Freddies September 23rd Report puts this weekly average at 2.88% (with 0.7 fees and points), high compared to 2.86% the previous week. But that doesn't reflect the sharp increase on the day it was released.

Expert predictions for mortgage rates

Looking ahead, Fannie Mae, Freddie Mac, and the Mortgage Bankers Association (MBA) each have a team of economists devoted to monitoring and forecasting developments in the economy, real estate and mortgage rates.

And here are their current interest rate forecasts for the remaining quarters of 2021 (Q3 / 21 and Q4 / 21) and the first two quarters of 2022 (Q1 / 22 and Q2 / 22).

The numbers in the table below apply to 30-year fixed-rate mortgages. Fannies were updated on September 20th and the MBAs updated on September 22nd. But Freddies were last updated on July 15th as these numbers are now only released quarterly. And his forecast looks seriously stale.

Q3 / 21
Q4 / 21
Q1 / 22
Q2 / 22

Fannie Mae

Freddie Mac


However, with so many imponderables, all of the current predictions can be even more speculative than usual.

All of these predictions anticipate higher mortgage rates soon or soon. But the differences between the forecasters are stark. And Fannie may not be involved in curbing Federal Reserve mortgage support while Freddie and the MBA do. Or maybe Fannie thinks the tapering will have little effect.
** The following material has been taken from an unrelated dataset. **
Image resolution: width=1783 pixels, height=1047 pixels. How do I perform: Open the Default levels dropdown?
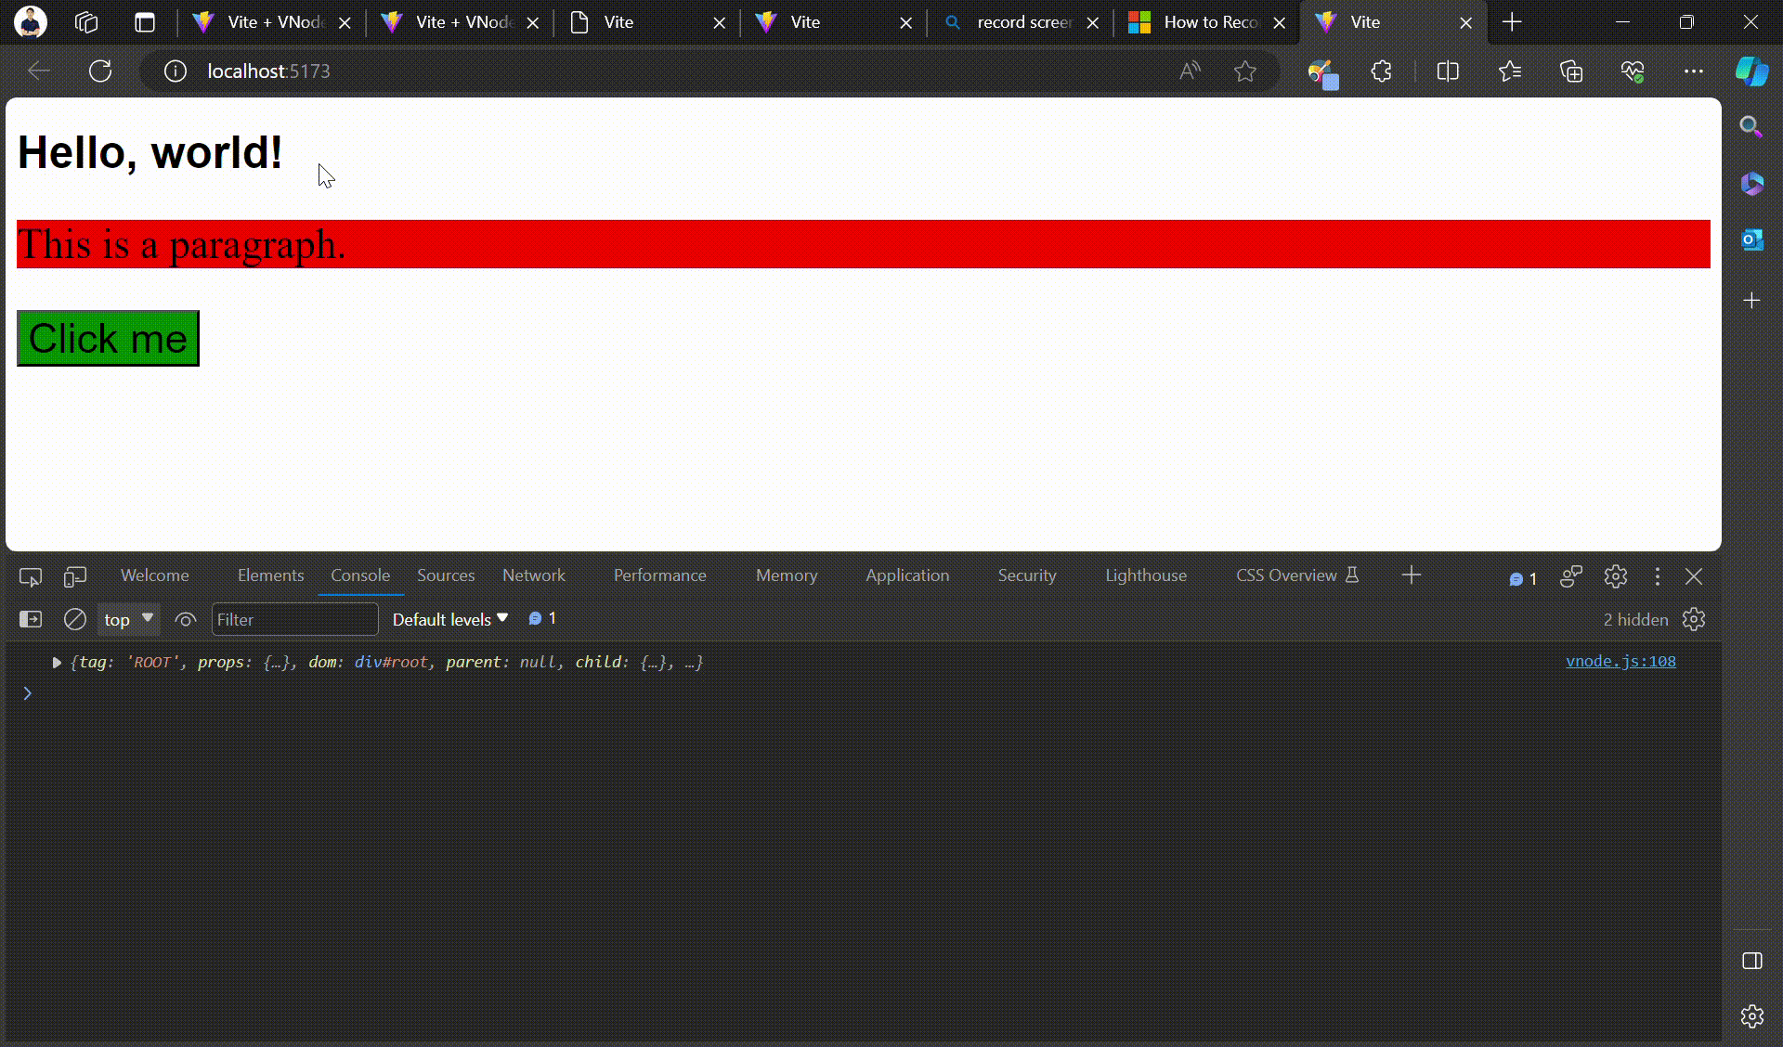click(x=450, y=619)
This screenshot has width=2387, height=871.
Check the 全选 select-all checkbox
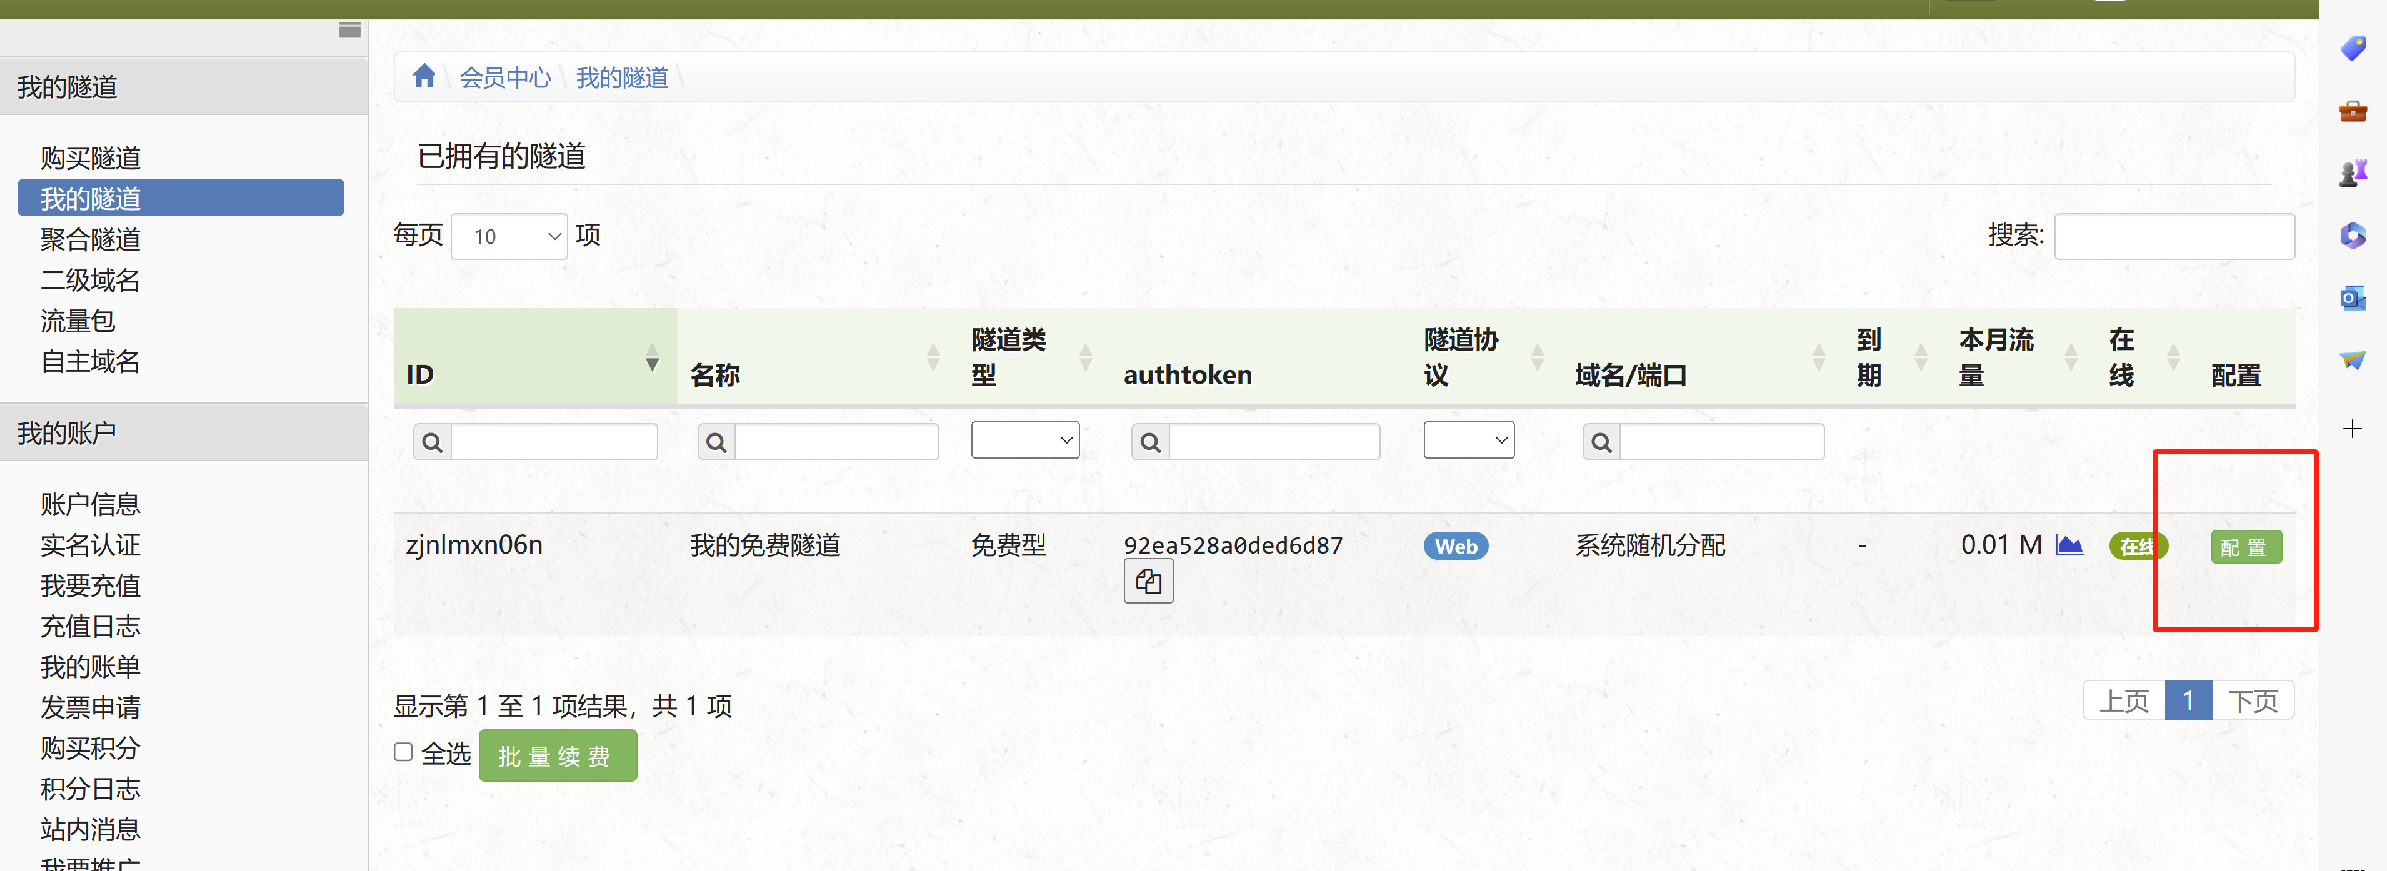coord(403,751)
Find your lowest price today

Some lenders have been terrified by the pandemic. And they are limiting their offerings to vanilla-flavored mortgages and refinancing.

But others remain brave. And you can still probably find the refinance, investment mortgage, or jumbo loan you want. All you have to do is look around.
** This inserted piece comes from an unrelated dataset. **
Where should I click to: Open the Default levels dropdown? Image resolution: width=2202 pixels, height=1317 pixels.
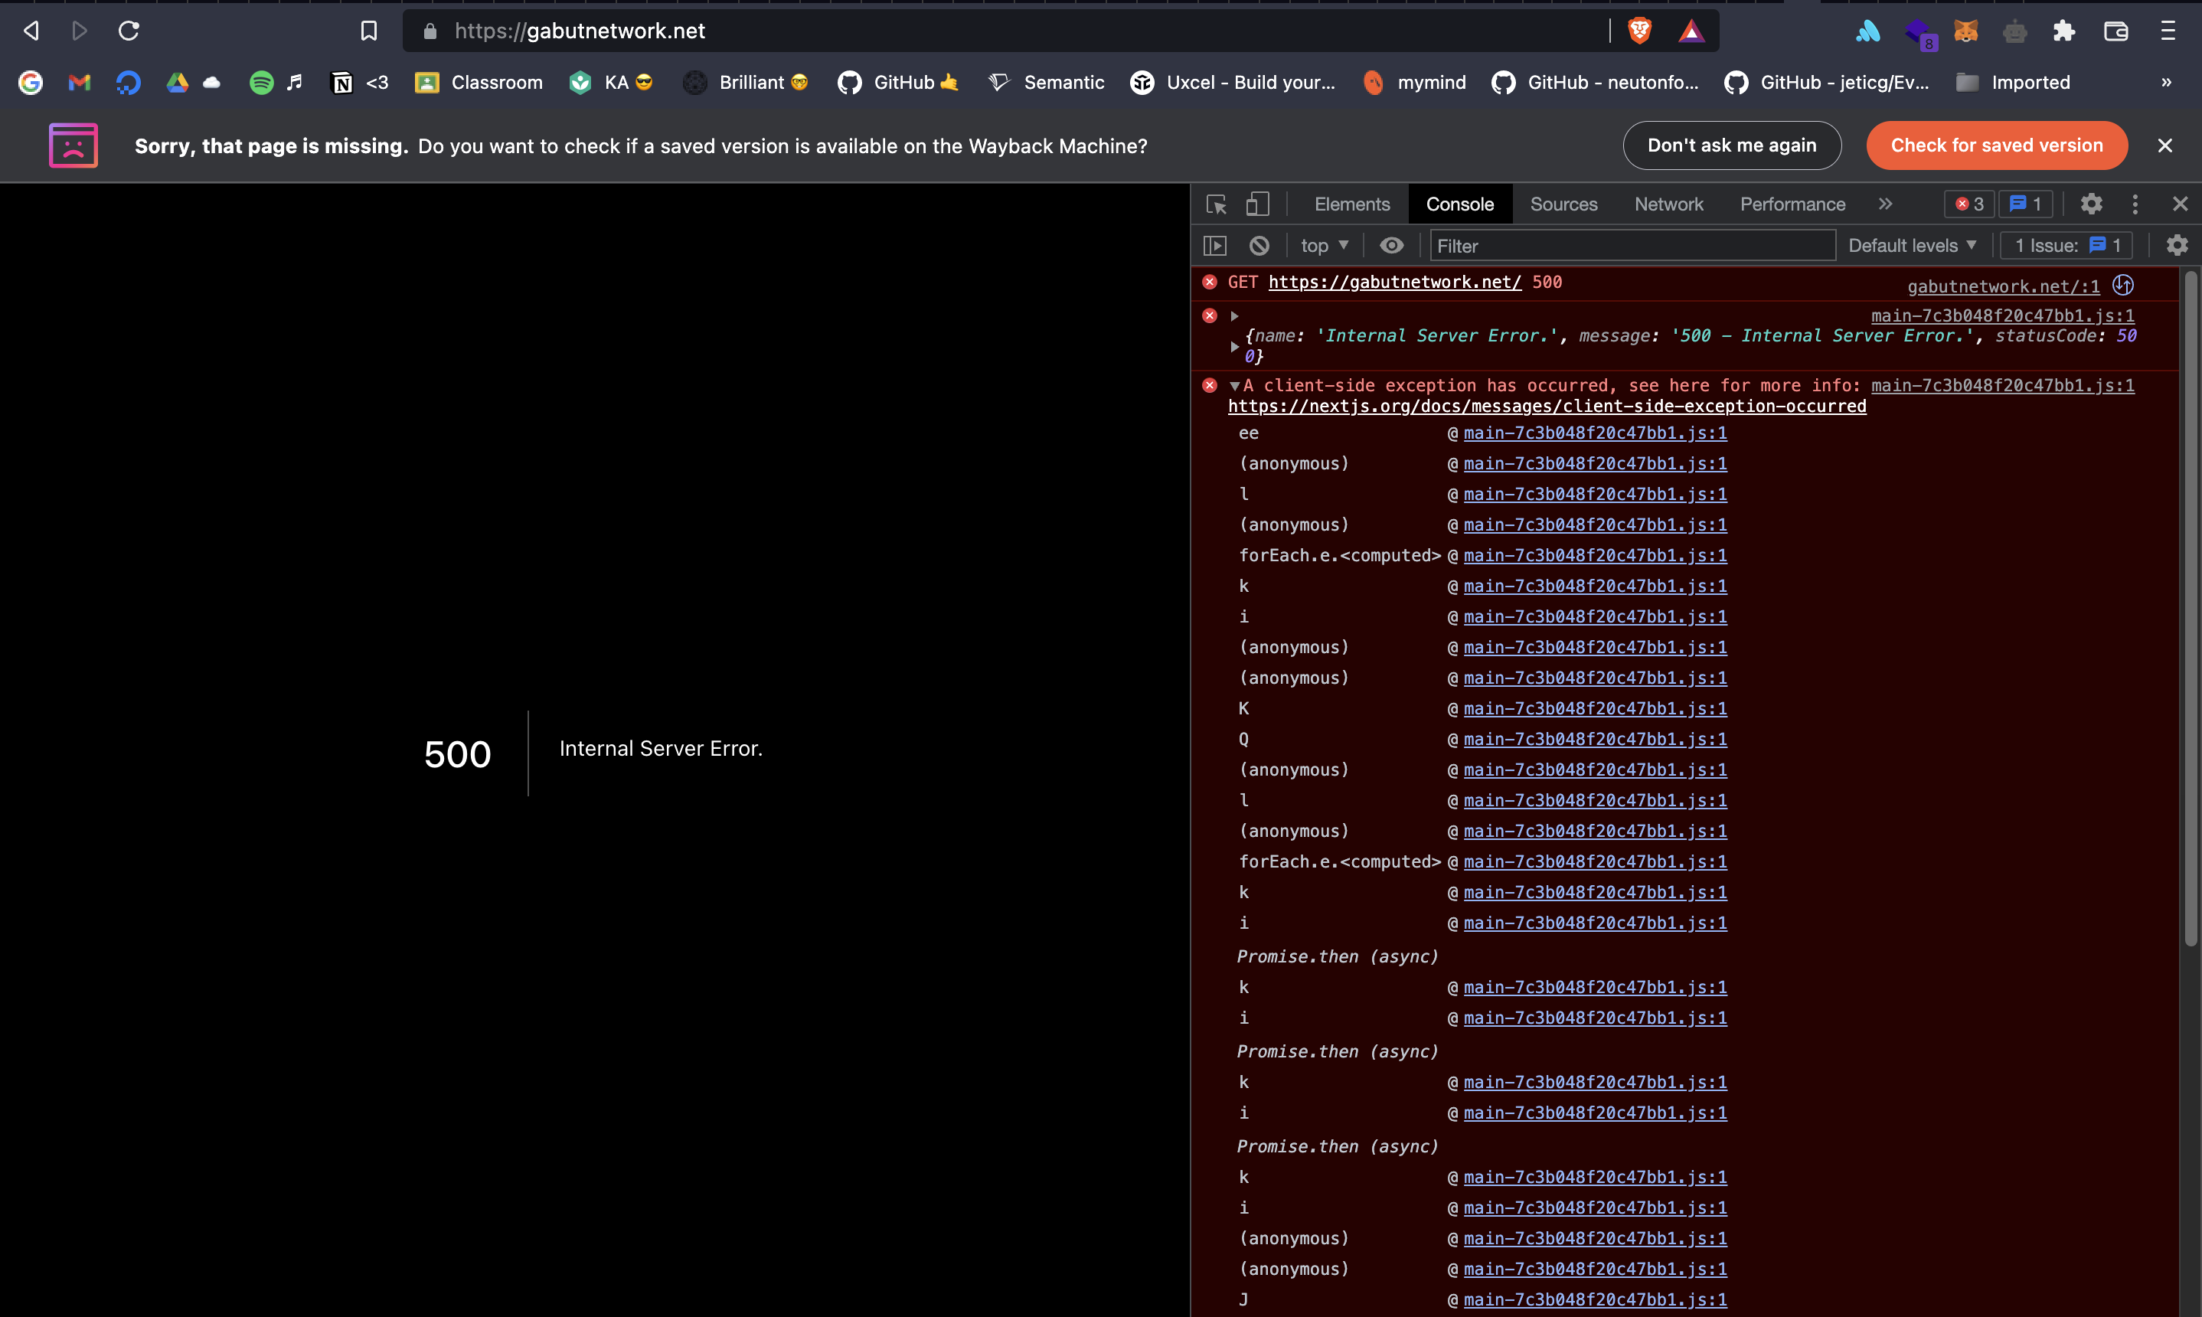1912,245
But of course, no matter what type of mortgage you want, you should compare widely. As a federal regulator, the Consumer Financial Protection Bureau says:

Shopping for your mortgage has the potential to result in real savings. It may not sound like much, but if you save a quarter point on interest on your mortgage, you will save thousands of dollars over the life of your loan.

Confirm your new plan (September 29, 2021)

Mortgage rate methodology

The mortgage reports receive daily interest rates based on selected criteria from multiple credit partners. We'll find an average interest rate and an APR for each type of loan shown on our chart. Since we average a range of prices, this will give you a better idea of ​​what you might find in the market. In addition, we determine average interest rates for the same types of credit. For example FHA fixed with FHA fixed. The end result is a good snapshot of the daily rates and how they change over time.